**What you have to do**
Only lines holding the word "Share" are needed; copy each of them from the material.
────────
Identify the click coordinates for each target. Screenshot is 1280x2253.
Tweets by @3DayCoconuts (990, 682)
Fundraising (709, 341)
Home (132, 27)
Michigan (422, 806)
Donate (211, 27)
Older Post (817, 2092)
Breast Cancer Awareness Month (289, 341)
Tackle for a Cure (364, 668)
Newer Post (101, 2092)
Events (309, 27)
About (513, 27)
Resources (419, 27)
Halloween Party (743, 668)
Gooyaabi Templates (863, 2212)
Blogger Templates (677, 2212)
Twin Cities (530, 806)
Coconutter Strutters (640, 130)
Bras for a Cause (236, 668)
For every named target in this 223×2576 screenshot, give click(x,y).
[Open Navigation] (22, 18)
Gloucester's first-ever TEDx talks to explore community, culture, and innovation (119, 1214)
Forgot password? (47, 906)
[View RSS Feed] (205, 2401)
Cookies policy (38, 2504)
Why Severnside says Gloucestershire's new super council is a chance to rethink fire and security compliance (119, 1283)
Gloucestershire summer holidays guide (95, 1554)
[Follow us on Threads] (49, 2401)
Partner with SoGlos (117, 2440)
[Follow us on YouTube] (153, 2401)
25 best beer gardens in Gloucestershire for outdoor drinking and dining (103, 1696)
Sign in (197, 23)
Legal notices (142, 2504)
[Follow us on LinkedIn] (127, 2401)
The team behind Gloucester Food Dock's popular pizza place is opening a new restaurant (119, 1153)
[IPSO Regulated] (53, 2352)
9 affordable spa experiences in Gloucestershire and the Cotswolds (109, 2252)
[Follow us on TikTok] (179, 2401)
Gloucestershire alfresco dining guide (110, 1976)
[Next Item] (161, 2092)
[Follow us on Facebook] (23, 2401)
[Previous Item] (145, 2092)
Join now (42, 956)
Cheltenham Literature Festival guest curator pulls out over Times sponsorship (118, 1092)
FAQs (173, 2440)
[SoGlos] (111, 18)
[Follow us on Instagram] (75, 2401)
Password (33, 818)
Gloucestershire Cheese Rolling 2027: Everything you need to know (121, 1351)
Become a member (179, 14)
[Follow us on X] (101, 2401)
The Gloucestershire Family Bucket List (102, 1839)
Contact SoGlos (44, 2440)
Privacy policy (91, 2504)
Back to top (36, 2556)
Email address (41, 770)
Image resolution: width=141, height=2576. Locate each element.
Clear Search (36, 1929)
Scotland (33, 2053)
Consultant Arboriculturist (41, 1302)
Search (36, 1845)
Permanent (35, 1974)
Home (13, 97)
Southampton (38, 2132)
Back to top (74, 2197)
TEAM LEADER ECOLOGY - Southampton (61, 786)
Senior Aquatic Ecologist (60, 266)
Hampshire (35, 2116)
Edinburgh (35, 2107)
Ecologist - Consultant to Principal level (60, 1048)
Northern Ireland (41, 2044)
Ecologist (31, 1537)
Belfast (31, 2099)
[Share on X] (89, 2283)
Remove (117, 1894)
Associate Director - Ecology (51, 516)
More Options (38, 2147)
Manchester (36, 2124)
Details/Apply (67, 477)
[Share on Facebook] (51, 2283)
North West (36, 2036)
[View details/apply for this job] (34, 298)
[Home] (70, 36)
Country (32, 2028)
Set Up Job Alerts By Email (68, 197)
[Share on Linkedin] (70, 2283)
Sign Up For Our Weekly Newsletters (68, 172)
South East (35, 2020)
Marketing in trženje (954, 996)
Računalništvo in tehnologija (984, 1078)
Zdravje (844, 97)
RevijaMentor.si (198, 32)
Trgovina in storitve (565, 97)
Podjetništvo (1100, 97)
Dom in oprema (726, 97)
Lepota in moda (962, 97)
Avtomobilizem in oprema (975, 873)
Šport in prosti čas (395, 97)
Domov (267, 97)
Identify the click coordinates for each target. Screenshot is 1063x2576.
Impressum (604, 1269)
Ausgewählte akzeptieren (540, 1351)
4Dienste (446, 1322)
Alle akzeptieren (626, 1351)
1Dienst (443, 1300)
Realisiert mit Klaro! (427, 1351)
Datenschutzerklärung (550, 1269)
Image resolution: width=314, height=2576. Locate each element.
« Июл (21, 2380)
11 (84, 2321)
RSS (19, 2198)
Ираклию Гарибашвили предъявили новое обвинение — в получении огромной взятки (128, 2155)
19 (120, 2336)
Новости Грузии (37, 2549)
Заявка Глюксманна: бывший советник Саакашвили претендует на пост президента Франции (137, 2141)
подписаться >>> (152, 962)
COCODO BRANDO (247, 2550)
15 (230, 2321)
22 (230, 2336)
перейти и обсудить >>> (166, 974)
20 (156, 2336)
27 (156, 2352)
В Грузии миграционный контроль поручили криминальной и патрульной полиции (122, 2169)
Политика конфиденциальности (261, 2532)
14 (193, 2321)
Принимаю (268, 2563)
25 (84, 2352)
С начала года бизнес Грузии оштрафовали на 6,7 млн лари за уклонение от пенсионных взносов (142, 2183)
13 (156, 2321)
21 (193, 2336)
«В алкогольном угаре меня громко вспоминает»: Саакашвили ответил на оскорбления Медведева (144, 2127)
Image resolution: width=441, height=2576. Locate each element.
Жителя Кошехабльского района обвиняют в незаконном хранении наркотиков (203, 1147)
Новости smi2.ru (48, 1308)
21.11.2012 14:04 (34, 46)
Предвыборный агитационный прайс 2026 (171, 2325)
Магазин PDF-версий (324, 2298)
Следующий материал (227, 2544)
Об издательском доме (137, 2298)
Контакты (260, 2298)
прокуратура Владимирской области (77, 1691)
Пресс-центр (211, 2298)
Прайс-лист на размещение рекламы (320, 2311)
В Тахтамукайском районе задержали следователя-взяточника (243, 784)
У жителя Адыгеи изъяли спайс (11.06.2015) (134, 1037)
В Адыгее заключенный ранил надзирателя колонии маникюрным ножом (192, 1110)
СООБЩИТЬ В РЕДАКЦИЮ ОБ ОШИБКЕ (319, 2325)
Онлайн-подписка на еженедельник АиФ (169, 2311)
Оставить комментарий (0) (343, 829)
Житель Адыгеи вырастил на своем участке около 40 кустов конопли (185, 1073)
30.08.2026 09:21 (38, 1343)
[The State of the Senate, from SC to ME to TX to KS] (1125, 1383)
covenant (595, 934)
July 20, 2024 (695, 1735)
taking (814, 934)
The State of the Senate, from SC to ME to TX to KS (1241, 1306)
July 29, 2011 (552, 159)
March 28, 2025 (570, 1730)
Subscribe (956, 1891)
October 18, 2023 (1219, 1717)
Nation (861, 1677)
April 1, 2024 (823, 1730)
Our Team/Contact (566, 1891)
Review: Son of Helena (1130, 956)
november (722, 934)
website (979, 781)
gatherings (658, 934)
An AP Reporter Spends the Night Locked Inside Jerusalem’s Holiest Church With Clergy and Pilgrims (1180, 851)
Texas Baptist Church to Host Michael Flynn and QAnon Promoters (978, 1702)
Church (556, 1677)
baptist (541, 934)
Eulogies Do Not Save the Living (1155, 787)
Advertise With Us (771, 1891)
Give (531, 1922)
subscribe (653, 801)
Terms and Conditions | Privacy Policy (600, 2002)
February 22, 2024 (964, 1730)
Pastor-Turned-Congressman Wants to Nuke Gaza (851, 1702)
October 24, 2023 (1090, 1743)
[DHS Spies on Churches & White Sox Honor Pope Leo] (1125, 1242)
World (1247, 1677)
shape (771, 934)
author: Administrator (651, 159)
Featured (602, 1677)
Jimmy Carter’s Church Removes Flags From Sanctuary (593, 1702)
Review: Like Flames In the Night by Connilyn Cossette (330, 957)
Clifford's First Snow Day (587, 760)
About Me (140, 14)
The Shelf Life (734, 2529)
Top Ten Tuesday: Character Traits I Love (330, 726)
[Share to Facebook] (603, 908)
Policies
────────
**Exercise result**
[Share on X] (89, 2283)
[Share on Facebook] (51, 2283)
[Share on Linkedin] (70, 2283)
[Share to Facebook] (603, 908)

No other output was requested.